In den großen Medien wird aktuell aber dieser Zusammenhang völlig ausgeblendet und so getan, als wisse man noch nichts über die Ursachen der Tragödie. Krautblatter geht ebenso wie andere Wissenschaftler seiner Fachdisziplin davon aus, „ ... dass es in den nächsten 20, 30, 40 Jahren ganz vermehrt zu solchen großen Sturzereignissen kommt". Entdeckt wurde inzwischen, dass der Permafrost nicht nur von außen aufgetaut wird durch die höheren Temperaturen, sondern dass Wasser in Klüfte bis zu 60 Meter tief in das Gestein eindringt und dadurch ein viel schnelleres Auftauen des Permafrostes bewirkt wird. Nachdem die Umweltfrage aus dem Bundestagswahlkampf massiv verdrängt worden war, findet in Wirklichkeit ein massiver Rollback beim Umwelt- und Klimaschutz statt. Das steht auch im Zusammenhang mit der Tendenz zum Faschismus und reaktionärer Wende weltweit, wo alle Beschränkungen für die Verbrennung fossiler Rohstoffe, für die Atomwirtschaft und für die destruktive Ausplünderung des Planeten hinweggefegt werden sollen.

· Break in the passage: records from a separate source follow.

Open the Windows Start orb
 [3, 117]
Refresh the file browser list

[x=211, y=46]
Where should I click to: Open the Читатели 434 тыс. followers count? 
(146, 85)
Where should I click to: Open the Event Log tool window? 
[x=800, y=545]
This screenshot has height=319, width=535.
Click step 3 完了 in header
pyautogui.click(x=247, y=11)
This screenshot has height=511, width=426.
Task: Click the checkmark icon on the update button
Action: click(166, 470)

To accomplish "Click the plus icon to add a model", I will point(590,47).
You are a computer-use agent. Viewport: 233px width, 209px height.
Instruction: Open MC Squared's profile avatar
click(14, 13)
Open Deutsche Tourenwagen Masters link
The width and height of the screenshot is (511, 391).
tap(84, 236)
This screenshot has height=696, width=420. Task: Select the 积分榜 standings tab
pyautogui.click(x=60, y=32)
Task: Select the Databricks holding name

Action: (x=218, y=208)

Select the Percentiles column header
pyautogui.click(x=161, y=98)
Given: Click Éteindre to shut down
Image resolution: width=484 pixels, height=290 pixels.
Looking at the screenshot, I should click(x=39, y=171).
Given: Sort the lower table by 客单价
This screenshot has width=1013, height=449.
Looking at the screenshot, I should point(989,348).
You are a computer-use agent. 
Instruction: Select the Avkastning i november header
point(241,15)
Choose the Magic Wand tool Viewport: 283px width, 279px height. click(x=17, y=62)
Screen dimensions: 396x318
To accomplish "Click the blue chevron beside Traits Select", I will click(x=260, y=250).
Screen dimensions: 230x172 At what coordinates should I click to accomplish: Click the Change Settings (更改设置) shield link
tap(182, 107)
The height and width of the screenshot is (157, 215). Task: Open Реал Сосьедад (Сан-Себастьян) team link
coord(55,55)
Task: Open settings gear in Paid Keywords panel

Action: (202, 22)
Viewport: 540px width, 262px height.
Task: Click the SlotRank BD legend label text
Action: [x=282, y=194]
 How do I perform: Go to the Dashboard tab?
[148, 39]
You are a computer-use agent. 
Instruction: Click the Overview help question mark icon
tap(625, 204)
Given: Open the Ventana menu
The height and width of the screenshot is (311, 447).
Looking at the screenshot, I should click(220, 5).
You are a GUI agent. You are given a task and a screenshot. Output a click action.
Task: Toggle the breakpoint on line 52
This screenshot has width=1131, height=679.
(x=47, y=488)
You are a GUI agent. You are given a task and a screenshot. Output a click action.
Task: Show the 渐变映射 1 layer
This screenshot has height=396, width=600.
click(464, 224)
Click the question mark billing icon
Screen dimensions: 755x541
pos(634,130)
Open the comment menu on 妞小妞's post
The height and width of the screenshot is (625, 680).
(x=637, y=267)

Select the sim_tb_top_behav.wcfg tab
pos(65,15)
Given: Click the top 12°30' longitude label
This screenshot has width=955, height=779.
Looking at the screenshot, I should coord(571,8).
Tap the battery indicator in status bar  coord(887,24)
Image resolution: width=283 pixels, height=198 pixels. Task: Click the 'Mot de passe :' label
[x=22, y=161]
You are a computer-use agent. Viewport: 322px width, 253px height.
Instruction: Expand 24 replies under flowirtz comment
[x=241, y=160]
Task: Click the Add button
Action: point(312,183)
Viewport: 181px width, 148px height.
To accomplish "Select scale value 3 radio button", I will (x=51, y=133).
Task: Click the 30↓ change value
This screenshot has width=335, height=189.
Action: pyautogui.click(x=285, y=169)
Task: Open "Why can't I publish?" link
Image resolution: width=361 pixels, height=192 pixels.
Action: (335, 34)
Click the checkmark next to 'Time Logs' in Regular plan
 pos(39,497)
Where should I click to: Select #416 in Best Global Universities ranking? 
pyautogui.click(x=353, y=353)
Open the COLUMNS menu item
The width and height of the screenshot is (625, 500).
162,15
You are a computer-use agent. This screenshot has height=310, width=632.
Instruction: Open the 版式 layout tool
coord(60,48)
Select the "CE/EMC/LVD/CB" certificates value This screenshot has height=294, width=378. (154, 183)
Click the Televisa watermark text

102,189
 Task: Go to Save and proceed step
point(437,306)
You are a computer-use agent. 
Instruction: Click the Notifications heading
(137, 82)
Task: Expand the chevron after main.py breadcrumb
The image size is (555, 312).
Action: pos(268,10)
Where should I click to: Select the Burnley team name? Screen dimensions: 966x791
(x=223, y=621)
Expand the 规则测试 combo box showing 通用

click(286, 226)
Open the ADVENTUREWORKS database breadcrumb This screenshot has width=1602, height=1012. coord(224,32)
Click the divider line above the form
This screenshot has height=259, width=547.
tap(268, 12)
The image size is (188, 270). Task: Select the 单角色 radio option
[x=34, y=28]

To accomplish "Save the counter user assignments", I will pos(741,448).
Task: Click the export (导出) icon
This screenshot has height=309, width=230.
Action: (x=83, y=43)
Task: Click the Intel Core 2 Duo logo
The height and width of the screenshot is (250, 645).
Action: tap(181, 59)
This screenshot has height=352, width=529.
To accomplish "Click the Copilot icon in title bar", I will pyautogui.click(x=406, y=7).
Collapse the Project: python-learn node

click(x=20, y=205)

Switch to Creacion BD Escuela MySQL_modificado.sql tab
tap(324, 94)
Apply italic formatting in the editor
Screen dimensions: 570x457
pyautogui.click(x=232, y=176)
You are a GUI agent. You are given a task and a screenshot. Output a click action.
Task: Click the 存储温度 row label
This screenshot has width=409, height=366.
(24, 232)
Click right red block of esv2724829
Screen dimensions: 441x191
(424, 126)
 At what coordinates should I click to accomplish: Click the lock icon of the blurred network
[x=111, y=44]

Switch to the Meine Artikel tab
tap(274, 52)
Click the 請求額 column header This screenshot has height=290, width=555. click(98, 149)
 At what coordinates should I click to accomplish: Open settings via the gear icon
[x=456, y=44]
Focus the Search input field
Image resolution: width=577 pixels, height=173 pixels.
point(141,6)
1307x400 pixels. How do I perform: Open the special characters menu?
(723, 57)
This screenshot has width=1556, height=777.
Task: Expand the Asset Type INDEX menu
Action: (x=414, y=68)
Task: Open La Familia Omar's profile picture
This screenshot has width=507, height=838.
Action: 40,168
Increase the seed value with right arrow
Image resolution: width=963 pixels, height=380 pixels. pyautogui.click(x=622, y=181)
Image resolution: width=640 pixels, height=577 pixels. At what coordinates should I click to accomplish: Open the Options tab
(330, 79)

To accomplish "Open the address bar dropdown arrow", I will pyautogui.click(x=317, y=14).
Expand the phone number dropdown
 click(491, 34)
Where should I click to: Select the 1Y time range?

Das erwachende Umweltbewusstsein muss mit Klimaleugnern und der faschistischen Propaganda fertig werden
Ereignisse wie jetzt in der Schweiz oder die wieder verheeerenden Waldbrände in Kanada haben das Potenzial, dass das Umweltbewusstsein sich wieder entwickelt und international der Umweltkampf in Einheit von Arbeiter- und Umweltbewegung zum gesellschaftsverändernden Umweltkampf heranreift. Diesem Prozess dient auch der internationale Umweltratschlag, der für den Herbst 2026 vorbereitet wird. Wird den Menschen klar, dass es sich hier um die Wirkung kapitalistischer Gesetzmäßigkeiten handelt und dass die faschistischen Klimaleugner mit allen Mitteln die Herrschaft der internationalen Monopole erhalten sollen, dann bekommt der Kampf für den echten Sozialimus eine neue Quelle.
Klage des peruanischen Bauern Saúl Luciano Lliuya gegen RWE abgewiesen
In diesem Lichte betrachtet ist auch das Urteil des Oberlandesgerichtes Hamm interessant, welches – welch Zufall – am gleichen Tag wie der Schweizer Gletschersturz verkündet wurde: Die Klage des peruanischen Bauern Saúl Luciano Lliuya gegen RWE wurde abgewiesen. Er hatte gefordert, dass RWE sich in der Höhe des Anteils ihrer ausgestoßenen Treibhausgase an den weltweiten Emissionen am Schutz seiner Behausung vor dem drohenden Gebirgsabbruch und Überlaufen des Gletschersees oberhalb seines Anwesens beteiligen muss.
Zum ersten Mal folgte in der Urteilsbegründung ein deutsches Oberlandesgericht der Aussage, dass das Anliegen des peruanischen Bauern berechtigt ist und solche Ansprüche im Grundsatz bestehen. Er habe aber nicht konkret nachweisen können, dass er wirklich einen relevanten Schaden persönlich zu fürchten habe. Ein Gutachter brachte es zu der dreisten Aussage, der Kläger habe lediglich eine Überschwemmung seines Grundstückes von 20 Zentimetern zu fürchten. Man sollte diesem leider typischen Vertreter des deutschen Gutachterkartells jetzt wirklich eine Schüppe in die Hand drücken und ihn ins Lötschental zur Katastrophenhilfe schicken.
Es bleibt die Lehre: Nur im internationalen Kampf können die Existenzgrundlagen der Menschheit gerettet werden, im Rahmen dieses Kampfes kann und muss auch immer wieder der Rechtsweg beschritten werden.
Volle Entschädigung der betroffenen Bevölkerung in der Schweiz und auch bei anderen Umweltkatastrophen auf Kosten der verantwortlichen Konzerne und der G20!